There's a ray of light for men with congenital defects as scientists have successfully grown penises in laboratories, which are nearly ready for testing on humans.
Per researchers at North Carolina's Wake Forest Institute for Regenerative Medicine, the testing of these bioengineered penises on human beings is only five years away. The lab-grown penises will aid men who encountered injuries to the genital area, suffer from congenital defects or have had to undergo surgery because of cancer.
The lab-grown penises are currently being evaluated for safety and sturdiness. The researchers are hopeful that they can test these on humans once they get the US Food and Drug Administration (FDA) approval by 2019.
The researchers, led by Professor Anthony Atala, have previously successfully tested the lab-grown penises by transplanting them on 12 male rabbits. Post the surgery, the male rabbits were placed inside a cage with a female and all tried to mate. Of the 12, eight rabbits ejaculated and four even fathered bunnies.
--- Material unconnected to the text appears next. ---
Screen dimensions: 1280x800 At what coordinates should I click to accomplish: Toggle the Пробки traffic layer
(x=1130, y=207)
The team is encouraged by the success of the transplant in rabbits; however, the need to tread cautiously and be sure of the safety before proceeding on humans.
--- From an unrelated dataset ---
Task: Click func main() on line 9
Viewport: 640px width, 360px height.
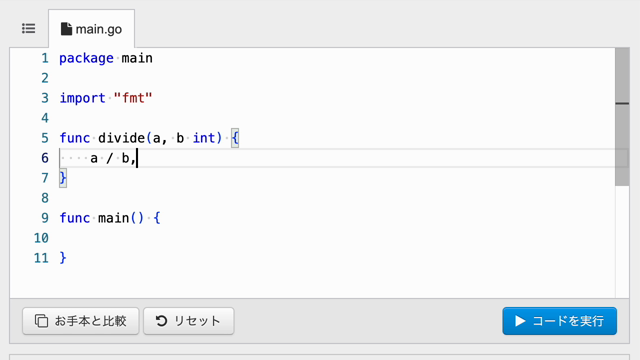Action: coord(102,218)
"The rabbit studies were very encouraging," revealed Professor Anthony Atala. "But to get approval for humans we need all the safety and quality assurance data, we need to show that the materials aren't toxic, and we have to spell out the manufacturing process, step by step."
The researchers have devised a process whereby the bioengineered penises are created using cells from the patient's body i.e. from what is left of the male's penis. This is done so that the person's body does not reject the lab-created organ. The cells are grown for nearly six weeks in culture.
To create the penis' structure, the team uses a donor's organ which is cleaned of the existing cells by deploying a detergent made of enzymes. After two weeks, the cultured cells from the patient are added to the collagen framework of the penis.
Currently, the reconstruction of a penis requires the use of skin from a patient's thigh or arm and a pump is needed to help him get an erection. If the lab-grown penises receive a green signal from the FDA, it would be a step forward for treatments in this area. However, experts are concerned that individuals who benefit from this surgery may not be able to have a natural erection.
The research has been funded by US Armed Forces Institute of Regenerative Medicine, which hopes that the bioengineered penis will benefit soldiers who have undergone injuries in battles.